In an article in Monday's Alaska Dispatch, Craig Medred writes, "My old buddy Rick Steiner is having a field day down in the Gulf."
Medred goes on in the latest of his awfully uneven series of Dispatch articles on the spill, to rant in a way that might give Steiner reason to question just how much a buddy Medred really is. This isn't the first Dispatch article to deal with Rick Steiner in a weird way. The very first was an article by Maia Nolan that was obstensibly about censorship in the arts. Go figure, eh?
In that article, Nolan inaccurately portrayed a series of events having to do with censorship of controversial art on college campuses in Alaska, so that she could use that as a foil for an interview with outgoing University of Alaska president, Gen. Mark Hamilton, to dump on his nemesis Steiner one more time before both left the university system.

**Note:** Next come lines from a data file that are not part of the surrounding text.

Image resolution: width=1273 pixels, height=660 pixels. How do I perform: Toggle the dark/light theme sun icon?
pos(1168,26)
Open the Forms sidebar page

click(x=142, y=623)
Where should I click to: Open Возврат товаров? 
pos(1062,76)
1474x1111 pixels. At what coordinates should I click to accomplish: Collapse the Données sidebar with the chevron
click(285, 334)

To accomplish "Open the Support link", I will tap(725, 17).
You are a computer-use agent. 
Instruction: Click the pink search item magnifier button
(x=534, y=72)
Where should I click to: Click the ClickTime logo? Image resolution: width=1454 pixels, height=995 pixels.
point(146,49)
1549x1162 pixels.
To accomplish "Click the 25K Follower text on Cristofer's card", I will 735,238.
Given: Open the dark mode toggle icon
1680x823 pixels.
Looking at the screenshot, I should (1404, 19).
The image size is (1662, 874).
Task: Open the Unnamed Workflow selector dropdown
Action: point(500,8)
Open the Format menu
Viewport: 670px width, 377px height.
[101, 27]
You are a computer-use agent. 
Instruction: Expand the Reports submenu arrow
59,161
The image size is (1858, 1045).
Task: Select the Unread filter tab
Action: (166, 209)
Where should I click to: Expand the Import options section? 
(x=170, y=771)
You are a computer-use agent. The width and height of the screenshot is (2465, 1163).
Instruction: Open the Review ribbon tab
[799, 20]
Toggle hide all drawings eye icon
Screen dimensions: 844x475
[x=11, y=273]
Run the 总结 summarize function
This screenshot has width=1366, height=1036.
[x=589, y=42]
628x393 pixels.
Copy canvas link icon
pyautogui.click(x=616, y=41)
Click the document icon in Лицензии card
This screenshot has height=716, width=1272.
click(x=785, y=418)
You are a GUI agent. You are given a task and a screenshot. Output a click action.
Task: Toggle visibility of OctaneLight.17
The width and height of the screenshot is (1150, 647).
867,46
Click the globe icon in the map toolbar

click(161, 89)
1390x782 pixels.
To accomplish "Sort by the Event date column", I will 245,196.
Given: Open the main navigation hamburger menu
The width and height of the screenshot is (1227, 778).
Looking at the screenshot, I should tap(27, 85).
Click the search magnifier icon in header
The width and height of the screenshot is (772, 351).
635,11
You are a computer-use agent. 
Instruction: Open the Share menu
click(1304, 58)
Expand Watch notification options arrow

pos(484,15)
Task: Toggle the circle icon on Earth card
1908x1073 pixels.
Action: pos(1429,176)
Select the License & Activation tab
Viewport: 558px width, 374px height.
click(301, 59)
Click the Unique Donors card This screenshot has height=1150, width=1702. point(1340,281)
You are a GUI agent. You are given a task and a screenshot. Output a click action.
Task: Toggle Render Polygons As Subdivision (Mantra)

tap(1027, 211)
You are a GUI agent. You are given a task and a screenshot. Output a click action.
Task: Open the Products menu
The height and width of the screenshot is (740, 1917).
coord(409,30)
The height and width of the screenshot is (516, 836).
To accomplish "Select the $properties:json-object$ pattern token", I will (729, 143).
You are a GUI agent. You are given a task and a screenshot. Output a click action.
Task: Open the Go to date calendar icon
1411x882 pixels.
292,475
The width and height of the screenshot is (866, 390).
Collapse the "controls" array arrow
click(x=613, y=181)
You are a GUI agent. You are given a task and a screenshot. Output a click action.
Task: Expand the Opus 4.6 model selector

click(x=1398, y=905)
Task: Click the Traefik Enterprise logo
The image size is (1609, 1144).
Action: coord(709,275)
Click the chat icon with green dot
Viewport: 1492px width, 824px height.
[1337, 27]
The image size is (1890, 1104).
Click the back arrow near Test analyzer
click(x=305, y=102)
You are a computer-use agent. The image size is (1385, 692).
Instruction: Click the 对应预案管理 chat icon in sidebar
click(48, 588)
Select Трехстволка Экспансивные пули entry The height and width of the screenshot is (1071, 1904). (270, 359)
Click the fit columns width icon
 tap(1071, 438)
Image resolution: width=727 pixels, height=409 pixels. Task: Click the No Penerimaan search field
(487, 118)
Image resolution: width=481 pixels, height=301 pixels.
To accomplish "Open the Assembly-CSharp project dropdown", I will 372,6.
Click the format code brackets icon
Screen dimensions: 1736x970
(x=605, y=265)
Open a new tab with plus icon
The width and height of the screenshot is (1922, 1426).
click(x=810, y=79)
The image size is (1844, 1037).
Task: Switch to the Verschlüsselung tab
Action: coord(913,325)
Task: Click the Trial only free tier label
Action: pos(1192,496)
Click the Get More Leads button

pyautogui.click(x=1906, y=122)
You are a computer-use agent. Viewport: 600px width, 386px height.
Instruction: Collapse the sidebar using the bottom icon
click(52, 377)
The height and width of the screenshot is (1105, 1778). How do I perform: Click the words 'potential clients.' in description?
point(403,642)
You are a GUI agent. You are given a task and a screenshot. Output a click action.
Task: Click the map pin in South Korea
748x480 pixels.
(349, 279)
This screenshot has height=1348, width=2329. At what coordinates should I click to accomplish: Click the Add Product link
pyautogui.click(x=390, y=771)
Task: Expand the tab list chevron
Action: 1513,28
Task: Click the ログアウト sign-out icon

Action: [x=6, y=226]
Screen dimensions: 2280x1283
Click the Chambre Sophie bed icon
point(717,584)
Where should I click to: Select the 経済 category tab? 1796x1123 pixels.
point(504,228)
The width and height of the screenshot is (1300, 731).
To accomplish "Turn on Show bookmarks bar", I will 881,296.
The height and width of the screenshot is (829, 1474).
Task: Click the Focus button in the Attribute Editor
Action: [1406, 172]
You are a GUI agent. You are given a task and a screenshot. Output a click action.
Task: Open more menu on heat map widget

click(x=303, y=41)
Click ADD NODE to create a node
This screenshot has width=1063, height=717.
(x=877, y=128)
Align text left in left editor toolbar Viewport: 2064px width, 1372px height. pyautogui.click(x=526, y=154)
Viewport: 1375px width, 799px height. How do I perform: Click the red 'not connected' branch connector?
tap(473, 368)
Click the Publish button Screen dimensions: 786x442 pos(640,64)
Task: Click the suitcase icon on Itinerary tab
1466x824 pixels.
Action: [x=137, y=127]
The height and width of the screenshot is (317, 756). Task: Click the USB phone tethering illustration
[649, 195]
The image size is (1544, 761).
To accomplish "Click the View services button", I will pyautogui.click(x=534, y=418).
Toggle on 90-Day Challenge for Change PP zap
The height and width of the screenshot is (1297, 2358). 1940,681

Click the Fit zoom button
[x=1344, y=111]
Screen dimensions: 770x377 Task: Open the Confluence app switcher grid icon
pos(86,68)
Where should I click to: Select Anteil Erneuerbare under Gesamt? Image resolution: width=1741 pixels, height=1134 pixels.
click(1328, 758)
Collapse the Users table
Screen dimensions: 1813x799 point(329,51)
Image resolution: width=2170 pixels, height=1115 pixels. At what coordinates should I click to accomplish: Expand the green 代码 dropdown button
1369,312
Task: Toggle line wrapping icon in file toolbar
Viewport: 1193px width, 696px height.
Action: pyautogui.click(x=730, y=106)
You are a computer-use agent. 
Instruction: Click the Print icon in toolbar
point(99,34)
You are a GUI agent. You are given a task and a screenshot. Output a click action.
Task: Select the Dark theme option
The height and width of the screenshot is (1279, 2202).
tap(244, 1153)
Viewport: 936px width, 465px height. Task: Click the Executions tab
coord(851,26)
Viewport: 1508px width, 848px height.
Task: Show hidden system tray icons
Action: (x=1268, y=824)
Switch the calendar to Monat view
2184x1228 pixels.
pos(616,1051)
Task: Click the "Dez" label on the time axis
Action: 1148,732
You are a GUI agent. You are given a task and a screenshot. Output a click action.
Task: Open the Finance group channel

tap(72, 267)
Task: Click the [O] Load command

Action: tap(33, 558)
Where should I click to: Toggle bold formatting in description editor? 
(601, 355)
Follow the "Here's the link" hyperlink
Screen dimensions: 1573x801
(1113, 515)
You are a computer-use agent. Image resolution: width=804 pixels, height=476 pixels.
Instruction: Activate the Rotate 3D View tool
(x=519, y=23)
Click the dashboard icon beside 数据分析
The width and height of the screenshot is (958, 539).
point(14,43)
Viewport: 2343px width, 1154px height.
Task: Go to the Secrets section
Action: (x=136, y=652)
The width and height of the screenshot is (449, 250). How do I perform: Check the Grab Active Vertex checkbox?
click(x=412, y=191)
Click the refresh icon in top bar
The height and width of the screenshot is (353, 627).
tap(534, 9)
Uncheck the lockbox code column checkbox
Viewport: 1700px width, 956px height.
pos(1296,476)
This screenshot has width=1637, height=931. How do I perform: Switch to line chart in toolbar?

In Medred's article, titled "Gulf spill reporting, cue the hyperbole," he claims, "His name and that of Riki Ott, the biologist from Cordova, pop up everywhere. They are among the chief purveyors of the message that crude in the water is as almost as dangerous as lead, PCBs or other persistent organic pollutants. This sounds good, but it isn't quite true. Steiner and Ott regularly overstate things."
Medred gives no examples. Instead, he paints a series of pictures, that, although engaging in their small doses of truth intermixed with humorous skepticism about society or Alaskans' understanding of where oil really goes or ends up, serve mostly to belittle two of Alaska's most important citizen scientists.
It isn't only the Dispatch that has paid less attention to these two prophetic Alaskans. By and large, our media, dependant for significant revenues upon the oil companies that have been haunted by the truth and persistence which have been Ott's and Steiner's hallmarks, are always either neglecting these two, or attempting to put them into "context" that severely underplays their enormous impact and achievement over the years.
I can't remember a review of either of Ott's books in the Alaska press. I can't remember any mention of her nationwide efforts to promote a Constitutional Amendment revoking corporate personhood, either.
The plain fact may end up being, Craig, that Steiner and Ott are underestimating the environmental damage to peoples' health from the BP disaster and its so-called "cleanup."
4 comments:
Did she ever share her evidence of a BP conspiracy to cover up the carnage from the oil spill? She was about as smooth as a politician. It would not surprise me to learn of a cover up of this nature from big, greedy oil companies, but I can't stand it when people make such claims without some hard proof.
Most of us are trying hard not to think about the horror that's going on in the Gulf while Riki is right there. Dr. Ott, Thankyou
I ignore Craig Medred on a regular basis. He's one of those "tear other people down to make himself feel big" kinda people. Compensating for a small thingy no doubt.
I had the opportunity to meet Craig Merdred after an Alaska Wilderness Classic Race in the Brooks Range. He was there to cover the race for the ADN, but he was more intent on we, the participants, accepting him as a rugged outdoorsman. Never really cared for him after that.